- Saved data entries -
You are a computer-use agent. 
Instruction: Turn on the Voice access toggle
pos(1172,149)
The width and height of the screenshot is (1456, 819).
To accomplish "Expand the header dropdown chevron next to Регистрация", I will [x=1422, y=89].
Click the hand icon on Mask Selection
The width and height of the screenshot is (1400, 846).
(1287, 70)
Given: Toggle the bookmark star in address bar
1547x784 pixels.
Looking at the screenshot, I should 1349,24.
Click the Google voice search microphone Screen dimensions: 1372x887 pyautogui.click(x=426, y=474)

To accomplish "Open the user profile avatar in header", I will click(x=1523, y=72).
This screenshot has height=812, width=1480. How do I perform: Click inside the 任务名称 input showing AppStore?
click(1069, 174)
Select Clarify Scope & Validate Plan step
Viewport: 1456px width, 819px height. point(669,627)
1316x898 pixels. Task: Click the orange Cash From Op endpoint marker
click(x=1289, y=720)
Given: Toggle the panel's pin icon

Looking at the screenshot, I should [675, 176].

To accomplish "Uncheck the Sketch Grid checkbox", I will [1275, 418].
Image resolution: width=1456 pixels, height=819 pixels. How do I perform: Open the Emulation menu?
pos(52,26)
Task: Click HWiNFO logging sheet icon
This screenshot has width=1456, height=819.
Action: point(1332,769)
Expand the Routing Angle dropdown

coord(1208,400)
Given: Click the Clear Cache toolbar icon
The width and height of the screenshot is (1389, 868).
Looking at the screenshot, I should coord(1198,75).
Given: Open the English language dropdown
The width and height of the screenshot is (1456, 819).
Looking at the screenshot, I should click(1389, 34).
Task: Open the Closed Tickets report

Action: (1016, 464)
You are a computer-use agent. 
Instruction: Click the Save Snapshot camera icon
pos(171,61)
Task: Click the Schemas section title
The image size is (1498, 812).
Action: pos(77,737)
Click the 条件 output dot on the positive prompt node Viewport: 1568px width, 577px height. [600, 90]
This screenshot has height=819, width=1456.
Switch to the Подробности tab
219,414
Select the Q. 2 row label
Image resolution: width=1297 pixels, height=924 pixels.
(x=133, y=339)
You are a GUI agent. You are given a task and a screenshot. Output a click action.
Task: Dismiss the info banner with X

- EXERCISE DIRECTIONS -
Could you output the lines above, exactly as written, from the one containing "This screenshot has width=1456, height=819." through the last, with both ends included and no others?

- OUTPUT OF THE TASK -
This screenshot has width=1456, height=819.
Action: point(1332,769)
Expand the Routing Angle dropdown

coord(1208,400)
Given: Click the Clear Cache toolbar icon
The width and height of the screenshot is (1389, 868).
Looking at the screenshot, I should coord(1198,75).
Given: Open the English language dropdown
The width and height of the screenshot is (1456, 819).
Looking at the screenshot, I should click(1389, 34).
Task: Open the Closed Tickets report

Action: (1016, 464)
You are a computer-use agent. 
Instruction: Click the Save Snapshot camera icon
pos(171,61)
Task: Click the Schemas section title
The image size is (1498, 812).
Action: pos(77,737)
Click the 条件 output dot on the positive prompt node Viewport: 1568px width, 577px height. [600, 90]
This screenshot has height=819, width=1456.
Switch to the Подробности tab
219,414
Select the Q. 2 row label
Image resolution: width=1297 pixels, height=924 pixels.
(x=133, y=339)
You are a GUI agent. You are given a task and a screenshot. Output a click action.
Task: Dismiss the info banner with X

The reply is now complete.